Leave the pictures out and restate each entry below word for word.

INPUT FOR THIS TASK ::
^^^^
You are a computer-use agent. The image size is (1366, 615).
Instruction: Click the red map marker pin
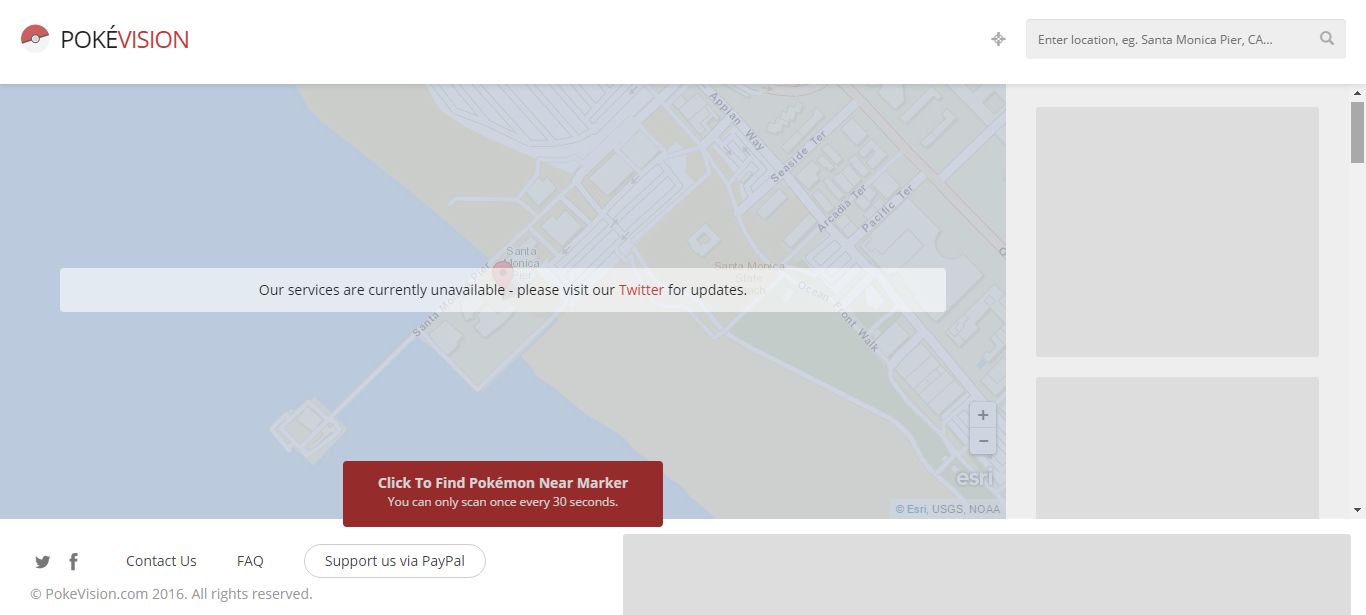(503, 272)
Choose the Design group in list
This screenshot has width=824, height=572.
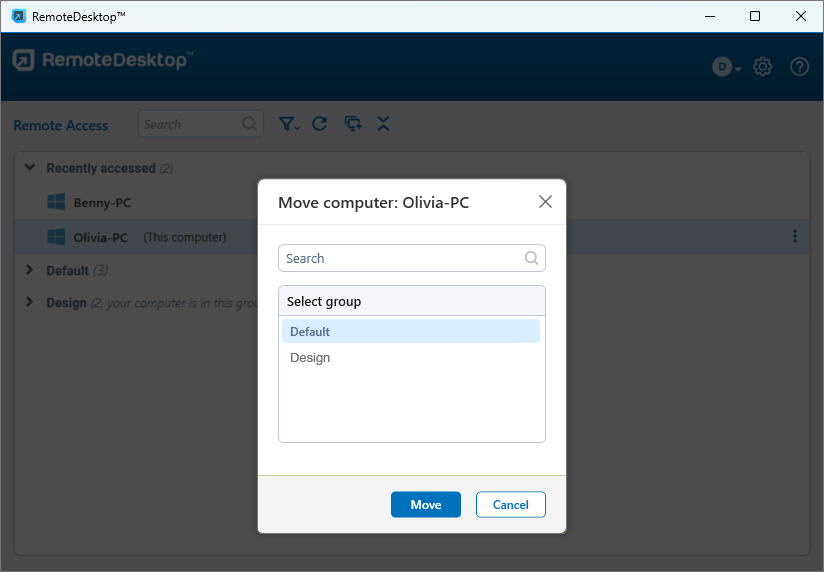pyautogui.click(x=410, y=358)
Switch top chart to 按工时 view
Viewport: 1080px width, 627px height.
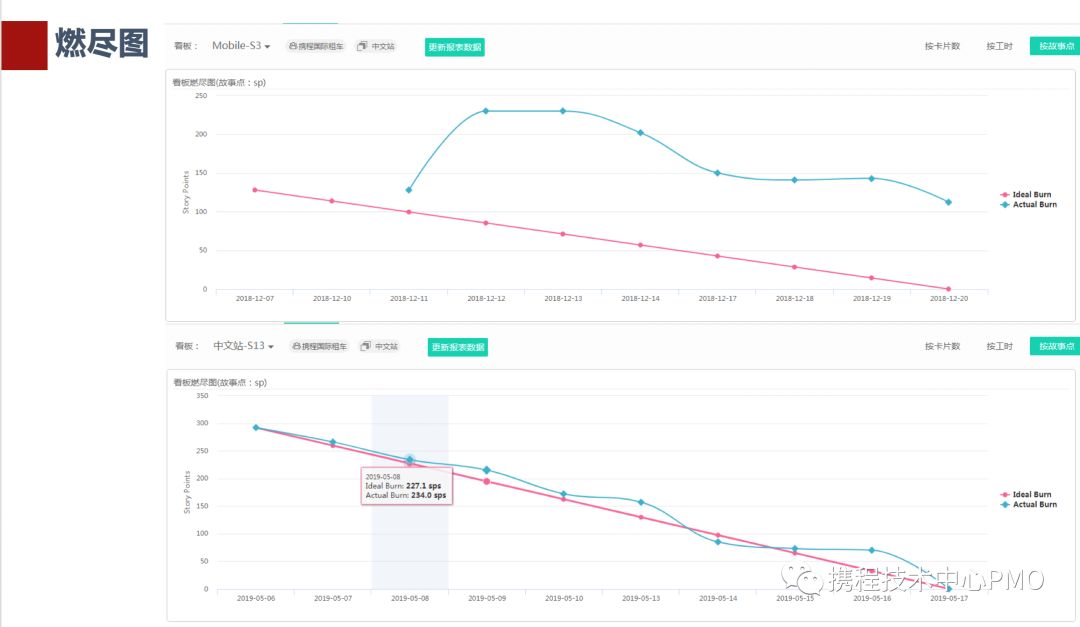pyautogui.click(x=999, y=46)
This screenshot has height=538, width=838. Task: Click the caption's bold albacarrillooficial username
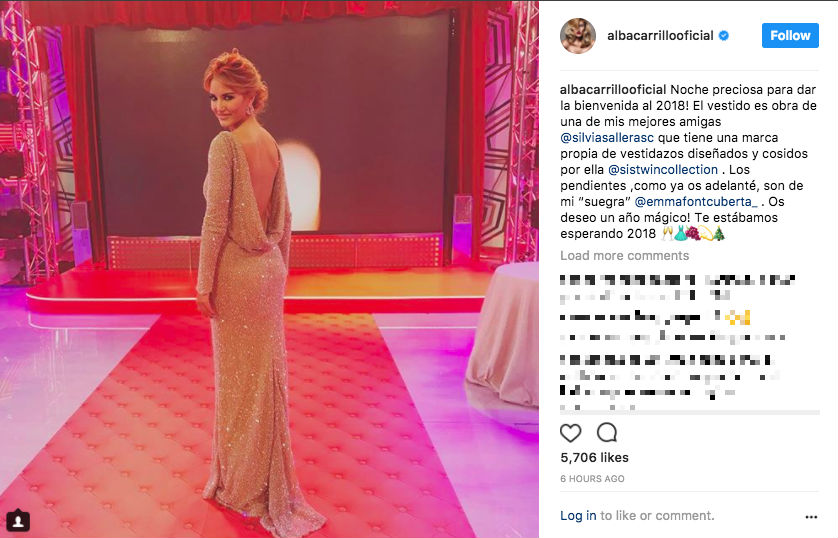(x=613, y=90)
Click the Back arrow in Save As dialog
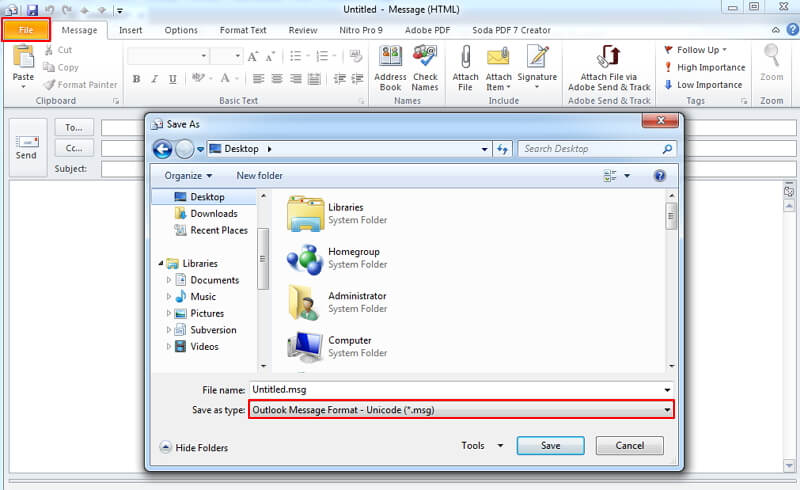Image resolution: width=800 pixels, height=490 pixels. [162, 149]
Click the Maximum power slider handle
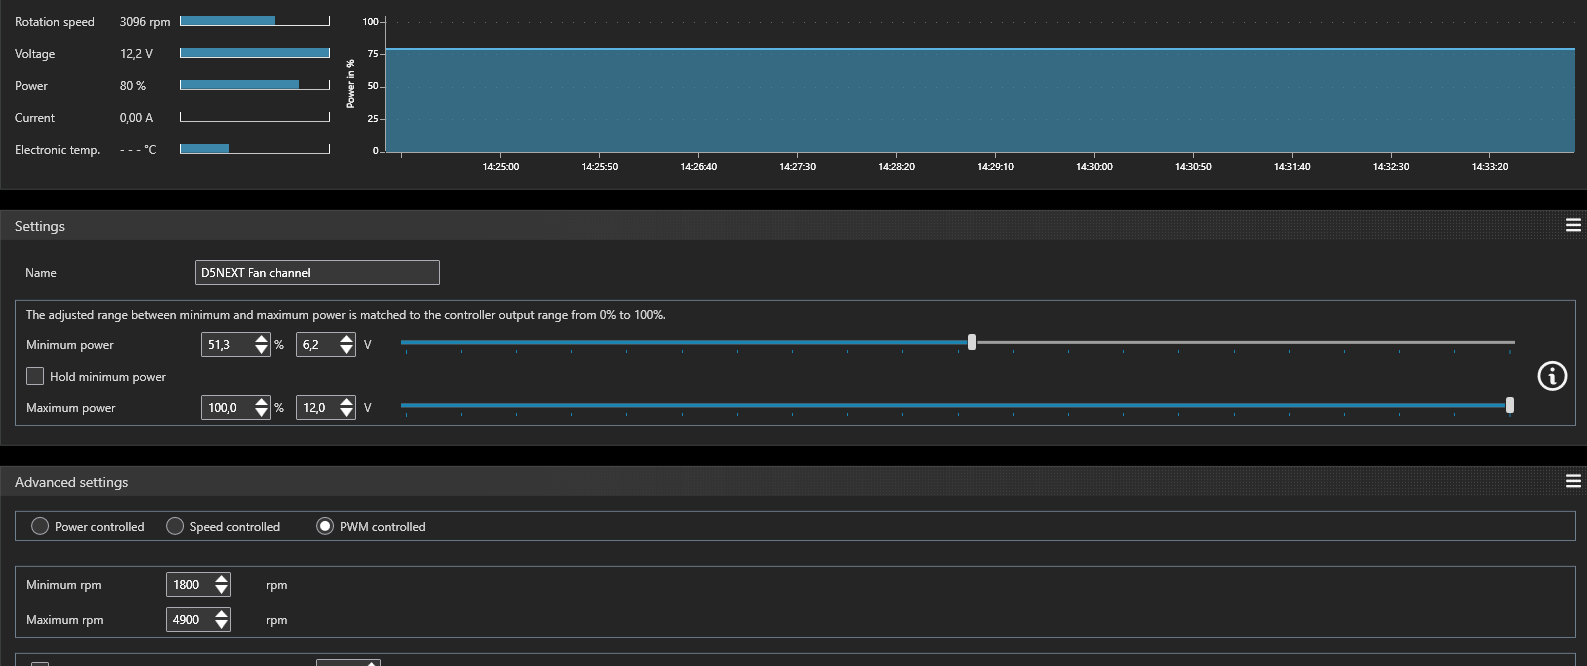Screen dimensions: 1587x666 click(x=1510, y=405)
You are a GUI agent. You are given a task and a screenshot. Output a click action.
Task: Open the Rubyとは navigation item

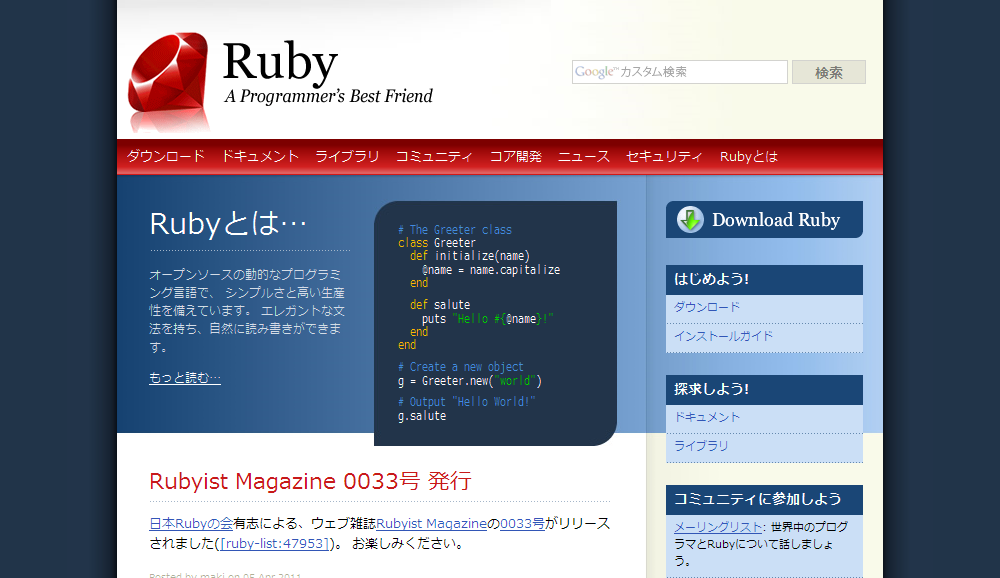(748, 156)
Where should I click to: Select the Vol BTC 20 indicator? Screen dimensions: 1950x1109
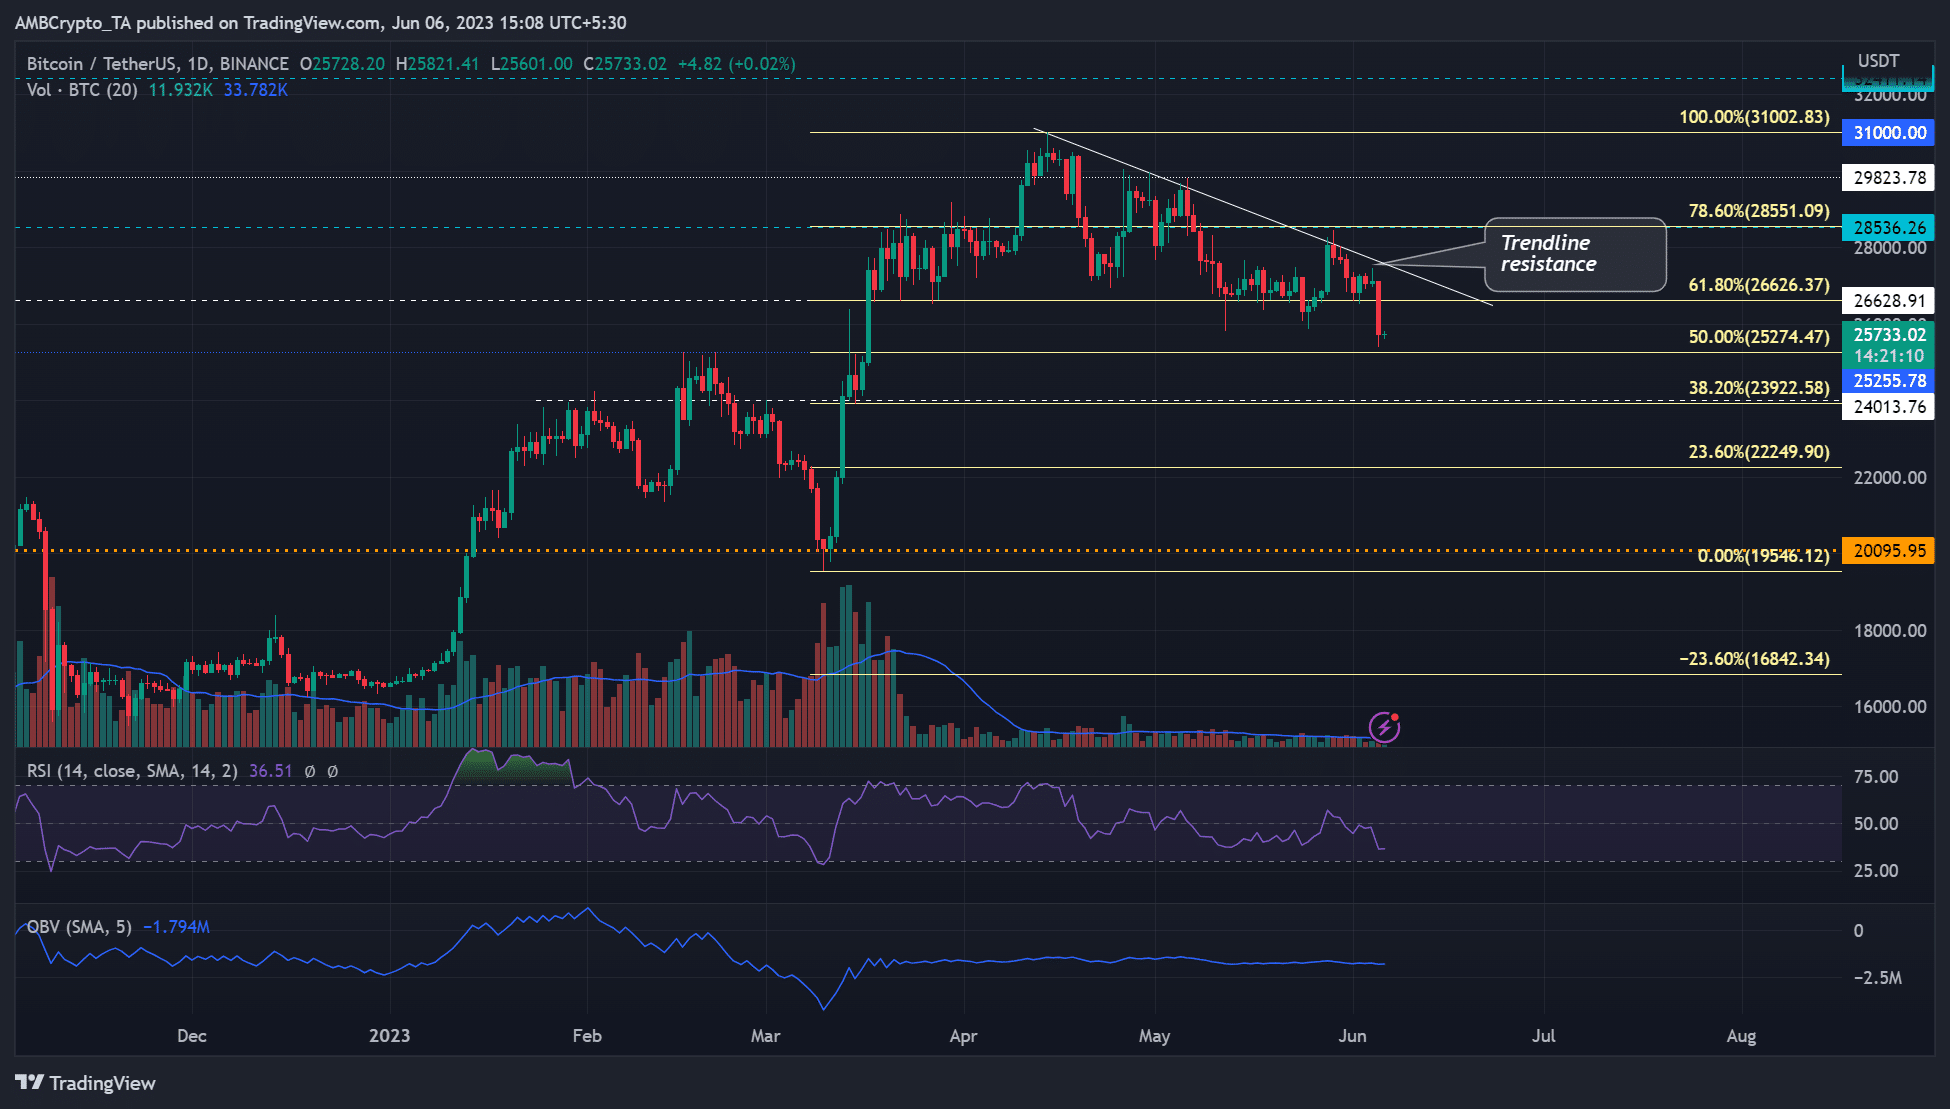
^^^^
SOLUTION ::
You are a computer-use agent. The image size is (1366, 615).
Instruction: Click the red map marker pin
(503, 272)
Choose the Design group in list
This screenshot has width=824, height=572.
pyautogui.click(x=410, y=358)
Switch top chart to 按工时 view
Viewport: 1080px width, 627px height.
pyautogui.click(x=999, y=46)
This screenshot has height=538, width=838. Task: Click the caption's bold albacarrillooficial username
(x=613, y=90)
Click the Back arrow in Save As dialog
Image resolution: width=800 pixels, height=490 pixels. [162, 149]
Click the Maximum power slider handle
Screen dimensions: 1587x666 click(x=1510, y=405)
You are a GUI agent. You are given a task and a screenshot. Output a click action.
Task: Open the Rubyとは navigation item

(748, 156)
Where should I click to: Select the Vol BTC 20 indicator? Screen dimensions: 1950x1109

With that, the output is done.